Thomas Carter
Building Zion: The Material World of the Mormon Settlement
Thomas Carter’s Building Zion: The Material World of the Mormon Settlement, brings the reader into a world that is both immediately recognizable and deeply, thrillingly unfamiliar. Grounded in the methods of classic vernacular architectural investigation, documentation, and analysis, and leavened with a gentle wit and graceful, highly readable prose, Building Zion demonstrates the emphasis on primary research and fieldwork, and interpretive innovation and provocation that the Abbot Lowell Cummings Award represents. For this, Carter's book received the award for 2016.
Through detailed, decades-long field work and documentary research of Sanpete Valley’s (Utah) built environment, Carter has uncovered tensions that undergird the 19th century Mormon world and the way those tensions shaped settlement planning, land use, resource allocation, and social relations. In taking on Mormon conceptions of utopia, community, destruction, and creation, and setting them against Western bourgeois traditions of consumption and individualism, Carter has exposed universal themes that connect to American expansion in the west and beyond.

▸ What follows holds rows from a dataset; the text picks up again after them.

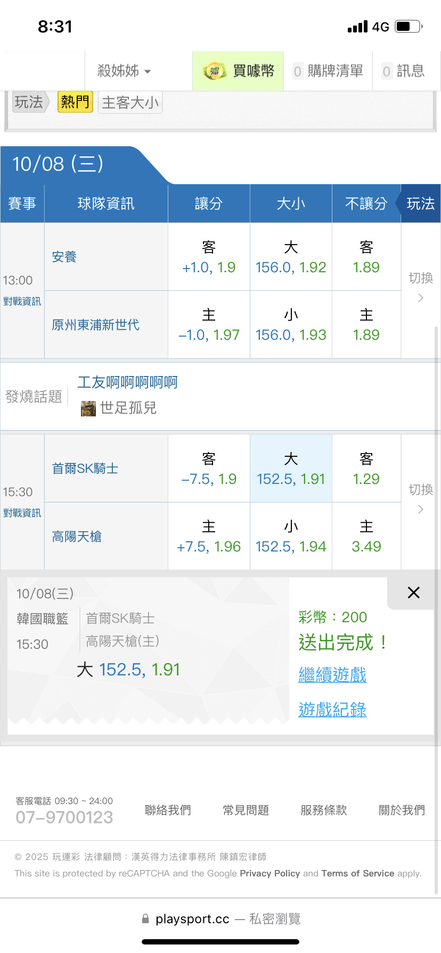Open the 購牌清單 menu item
The height and width of the screenshot is (953, 441).
point(328,71)
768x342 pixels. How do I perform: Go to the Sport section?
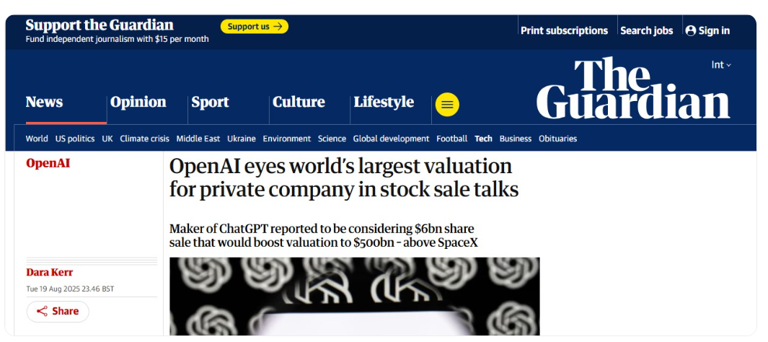pos(210,102)
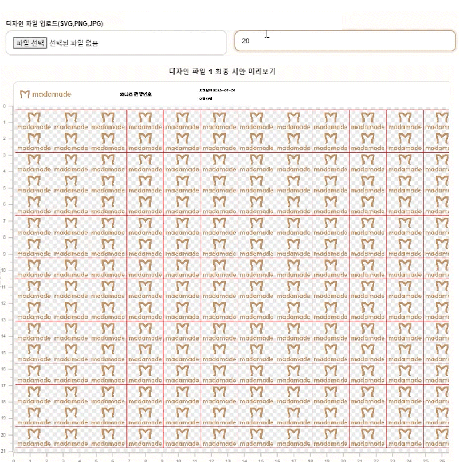Click the 5 mark on the vertical ruler
Screen dimensions: 459x475
click(5, 188)
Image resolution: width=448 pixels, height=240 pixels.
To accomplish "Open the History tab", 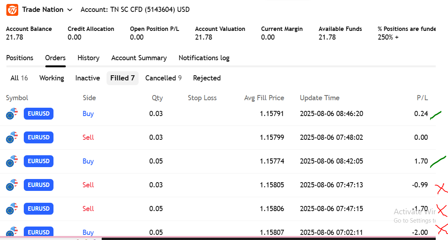I will [x=88, y=58].
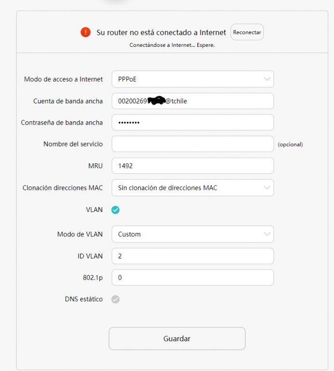
Task: Focus the Contraseña de banda ancha field
Action: tap(192, 123)
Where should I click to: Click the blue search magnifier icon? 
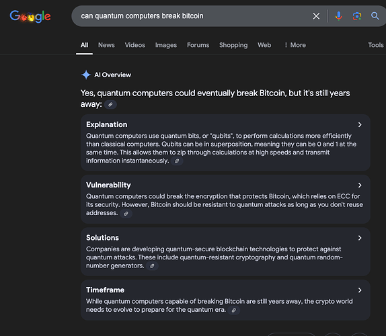coord(375,16)
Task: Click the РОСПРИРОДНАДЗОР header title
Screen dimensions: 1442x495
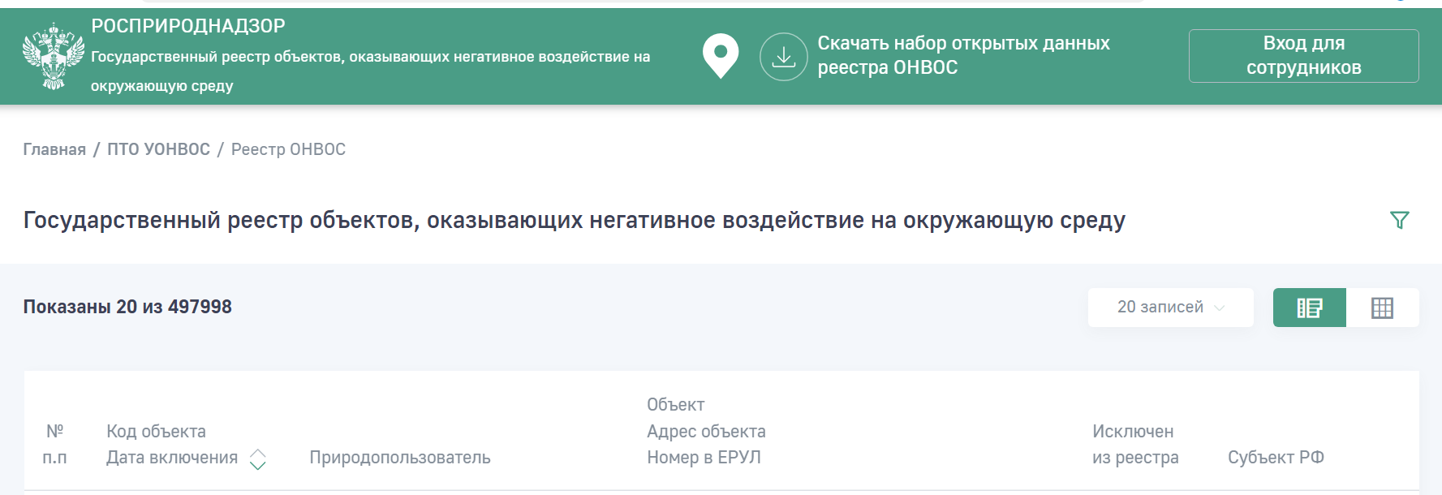Action: click(188, 26)
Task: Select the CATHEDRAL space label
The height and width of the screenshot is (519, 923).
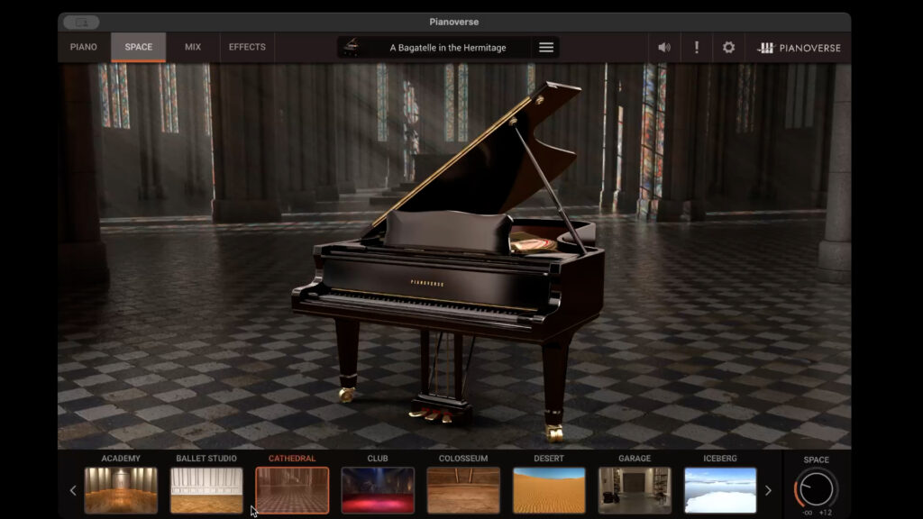Action: pos(292,458)
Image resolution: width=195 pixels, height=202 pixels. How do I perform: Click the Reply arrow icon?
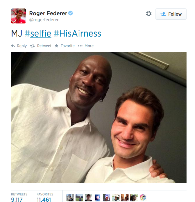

Building Zion is a work that weaves effortlessly between discussions of the ecstatic and the mundane, between meticulous, close readings of the built environment, and a deep engagement with the 19th century Mormon world view in all its varied manifestations. Building Zion accomplishes the difficult architectural balance between a highly unique Mormon religious and cultural history and broader currents of American material cultural and building history. In examining the specific and the regional, Carter has illuminated American history as a whole.